**Work order**: Scan the records beneath this line for the line holding "The width and height of the screenshot is (1156, 676)." and the line holding "The width and height of the screenshot is (804, 668).", then transcribe exactly those two and all lines between.

(Dataset items)
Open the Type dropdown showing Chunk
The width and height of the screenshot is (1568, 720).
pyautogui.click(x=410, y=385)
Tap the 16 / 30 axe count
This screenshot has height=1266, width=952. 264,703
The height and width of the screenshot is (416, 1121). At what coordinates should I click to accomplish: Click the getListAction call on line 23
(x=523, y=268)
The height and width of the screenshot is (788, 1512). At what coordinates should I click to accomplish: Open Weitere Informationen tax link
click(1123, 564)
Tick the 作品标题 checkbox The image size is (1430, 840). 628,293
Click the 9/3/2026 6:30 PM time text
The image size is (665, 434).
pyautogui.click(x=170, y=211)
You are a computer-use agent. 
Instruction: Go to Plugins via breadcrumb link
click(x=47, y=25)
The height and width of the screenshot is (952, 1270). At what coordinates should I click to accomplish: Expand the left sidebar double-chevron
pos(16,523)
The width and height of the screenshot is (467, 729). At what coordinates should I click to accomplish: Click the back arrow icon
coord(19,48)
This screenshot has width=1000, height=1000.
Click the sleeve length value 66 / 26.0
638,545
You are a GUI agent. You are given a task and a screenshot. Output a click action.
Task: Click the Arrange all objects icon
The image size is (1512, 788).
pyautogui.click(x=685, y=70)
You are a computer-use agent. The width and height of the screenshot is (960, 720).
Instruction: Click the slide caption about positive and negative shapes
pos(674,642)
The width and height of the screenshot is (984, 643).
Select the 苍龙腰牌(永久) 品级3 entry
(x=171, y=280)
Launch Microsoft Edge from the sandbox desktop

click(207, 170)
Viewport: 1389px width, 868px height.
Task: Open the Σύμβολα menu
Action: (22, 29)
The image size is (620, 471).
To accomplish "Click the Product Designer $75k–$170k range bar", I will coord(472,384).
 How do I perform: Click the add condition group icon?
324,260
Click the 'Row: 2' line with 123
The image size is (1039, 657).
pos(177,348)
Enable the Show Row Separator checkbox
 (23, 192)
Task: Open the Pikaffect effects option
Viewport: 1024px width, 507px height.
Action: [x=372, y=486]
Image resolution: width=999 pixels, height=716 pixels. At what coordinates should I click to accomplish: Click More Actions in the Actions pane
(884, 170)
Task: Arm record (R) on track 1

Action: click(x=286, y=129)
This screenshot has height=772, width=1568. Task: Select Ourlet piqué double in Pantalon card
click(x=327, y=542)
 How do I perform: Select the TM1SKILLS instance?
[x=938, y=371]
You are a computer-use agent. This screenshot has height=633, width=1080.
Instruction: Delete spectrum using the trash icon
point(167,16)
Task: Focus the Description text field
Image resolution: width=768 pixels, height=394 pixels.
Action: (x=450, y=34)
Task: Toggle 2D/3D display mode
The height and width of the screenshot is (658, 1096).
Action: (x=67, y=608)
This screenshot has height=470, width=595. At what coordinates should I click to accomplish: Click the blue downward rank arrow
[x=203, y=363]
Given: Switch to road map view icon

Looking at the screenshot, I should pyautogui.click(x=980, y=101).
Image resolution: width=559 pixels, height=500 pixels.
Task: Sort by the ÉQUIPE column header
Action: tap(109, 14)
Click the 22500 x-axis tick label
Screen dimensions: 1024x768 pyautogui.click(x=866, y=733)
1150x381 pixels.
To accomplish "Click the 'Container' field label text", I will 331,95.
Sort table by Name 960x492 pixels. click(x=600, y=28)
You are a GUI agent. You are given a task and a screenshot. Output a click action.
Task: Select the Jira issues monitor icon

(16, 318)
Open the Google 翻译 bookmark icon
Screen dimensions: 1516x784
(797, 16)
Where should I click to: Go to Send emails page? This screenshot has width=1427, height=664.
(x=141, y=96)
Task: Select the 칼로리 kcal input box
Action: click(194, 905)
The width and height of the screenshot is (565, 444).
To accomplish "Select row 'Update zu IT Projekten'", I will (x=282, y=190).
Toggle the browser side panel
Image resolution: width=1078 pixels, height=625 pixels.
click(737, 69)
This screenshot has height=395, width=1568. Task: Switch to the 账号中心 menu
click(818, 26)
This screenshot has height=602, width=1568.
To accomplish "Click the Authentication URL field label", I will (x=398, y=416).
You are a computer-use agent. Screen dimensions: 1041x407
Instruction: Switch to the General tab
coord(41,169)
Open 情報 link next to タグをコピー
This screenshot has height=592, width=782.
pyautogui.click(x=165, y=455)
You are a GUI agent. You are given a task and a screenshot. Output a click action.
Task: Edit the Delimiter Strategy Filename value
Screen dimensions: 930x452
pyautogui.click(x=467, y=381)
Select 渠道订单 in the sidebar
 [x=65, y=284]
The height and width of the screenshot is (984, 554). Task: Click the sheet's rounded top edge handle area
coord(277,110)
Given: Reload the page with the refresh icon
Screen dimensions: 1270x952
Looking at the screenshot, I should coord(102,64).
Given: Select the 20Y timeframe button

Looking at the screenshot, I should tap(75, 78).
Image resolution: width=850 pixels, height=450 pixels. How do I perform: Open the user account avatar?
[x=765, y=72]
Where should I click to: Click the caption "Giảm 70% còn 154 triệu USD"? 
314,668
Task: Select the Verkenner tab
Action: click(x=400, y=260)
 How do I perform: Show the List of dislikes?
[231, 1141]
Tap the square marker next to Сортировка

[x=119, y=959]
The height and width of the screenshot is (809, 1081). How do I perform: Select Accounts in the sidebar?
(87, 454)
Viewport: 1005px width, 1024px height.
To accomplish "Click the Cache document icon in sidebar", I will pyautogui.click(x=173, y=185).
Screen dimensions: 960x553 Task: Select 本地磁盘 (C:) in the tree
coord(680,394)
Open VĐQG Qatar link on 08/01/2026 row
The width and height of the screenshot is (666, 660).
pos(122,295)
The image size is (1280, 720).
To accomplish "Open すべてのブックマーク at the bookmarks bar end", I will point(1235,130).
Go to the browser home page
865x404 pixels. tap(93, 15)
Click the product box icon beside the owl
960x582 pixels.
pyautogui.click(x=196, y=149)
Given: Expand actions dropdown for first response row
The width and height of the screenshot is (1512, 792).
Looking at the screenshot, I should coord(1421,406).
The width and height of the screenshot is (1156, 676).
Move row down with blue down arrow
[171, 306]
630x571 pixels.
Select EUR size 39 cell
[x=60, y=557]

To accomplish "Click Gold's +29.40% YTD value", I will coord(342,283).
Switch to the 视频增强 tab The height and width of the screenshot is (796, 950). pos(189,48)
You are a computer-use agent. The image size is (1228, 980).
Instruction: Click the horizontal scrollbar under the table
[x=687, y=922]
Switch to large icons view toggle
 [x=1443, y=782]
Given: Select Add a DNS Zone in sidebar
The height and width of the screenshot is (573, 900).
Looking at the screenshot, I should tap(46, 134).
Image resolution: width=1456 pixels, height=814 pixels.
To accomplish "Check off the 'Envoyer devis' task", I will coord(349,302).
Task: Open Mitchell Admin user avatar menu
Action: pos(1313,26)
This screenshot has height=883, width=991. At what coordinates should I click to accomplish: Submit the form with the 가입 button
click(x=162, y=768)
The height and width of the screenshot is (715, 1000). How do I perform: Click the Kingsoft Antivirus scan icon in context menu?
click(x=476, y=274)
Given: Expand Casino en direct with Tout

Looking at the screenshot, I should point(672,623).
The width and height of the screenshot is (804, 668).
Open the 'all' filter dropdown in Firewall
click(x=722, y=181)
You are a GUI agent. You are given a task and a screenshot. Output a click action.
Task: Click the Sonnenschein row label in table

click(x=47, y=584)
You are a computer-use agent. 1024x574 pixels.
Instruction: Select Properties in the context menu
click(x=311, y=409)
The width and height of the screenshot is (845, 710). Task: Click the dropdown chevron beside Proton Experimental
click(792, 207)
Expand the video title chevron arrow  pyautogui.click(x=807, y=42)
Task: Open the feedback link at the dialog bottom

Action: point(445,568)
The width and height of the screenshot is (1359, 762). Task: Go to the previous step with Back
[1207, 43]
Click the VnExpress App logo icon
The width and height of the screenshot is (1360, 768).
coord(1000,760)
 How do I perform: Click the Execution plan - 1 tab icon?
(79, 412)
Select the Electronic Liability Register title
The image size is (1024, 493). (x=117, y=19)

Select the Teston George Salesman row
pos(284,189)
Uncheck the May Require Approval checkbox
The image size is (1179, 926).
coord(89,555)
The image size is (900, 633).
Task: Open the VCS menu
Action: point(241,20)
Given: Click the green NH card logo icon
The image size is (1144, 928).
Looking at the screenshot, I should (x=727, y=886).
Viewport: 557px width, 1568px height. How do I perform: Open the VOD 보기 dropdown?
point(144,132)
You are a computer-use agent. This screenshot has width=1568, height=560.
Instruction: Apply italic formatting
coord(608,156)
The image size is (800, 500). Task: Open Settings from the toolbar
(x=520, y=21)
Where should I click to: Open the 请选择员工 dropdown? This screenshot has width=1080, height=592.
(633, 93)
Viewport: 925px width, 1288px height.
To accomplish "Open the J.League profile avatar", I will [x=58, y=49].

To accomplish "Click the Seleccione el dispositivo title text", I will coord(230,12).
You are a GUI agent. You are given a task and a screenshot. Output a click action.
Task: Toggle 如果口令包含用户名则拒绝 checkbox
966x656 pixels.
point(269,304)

**Completed exercise**:
The width and height of the screenshot is (1156, 676).
Move row down with blue down arrow
[171, 306]
630x571 pixels.
Select EUR size 39 cell
[x=60, y=557]

To accomplish "Click Gold's +29.40% YTD value", I will coord(342,283).
Switch to the 视频增强 tab The height and width of the screenshot is (796, 950). pos(189,48)
You are a computer-use agent. The image size is (1228, 980).
Instruction: Click the horizontal scrollbar under the table
[x=687, y=922]
Switch to large icons view toggle
 [x=1443, y=782]
Given: Select Add a DNS Zone in sidebar
The height and width of the screenshot is (573, 900).
Looking at the screenshot, I should tap(46, 134).
Image resolution: width=1456 pixels, height=814 pixels.
To accomplish "Check off the 'Envoyer devis' task", I will coord(349,302).
Task: Open Mitchell Admin user avatar menu
Action: pos(1313,26)
This screenshot has height=883, width=991. At what coordinates should I click to accomplish: Submit the form with the 가입 button
click(x=162, y=768)
The height and width of the screenshot is (715, 1000). How do I perform: Click the Kingsoft Antivirus scan icon in context menu?
click(x=476, y=274)
Given: Expand Casino en direct with Tout

Looking at the screenshot, I should point(672,623).
The width and height of the screenshot is (804, 668).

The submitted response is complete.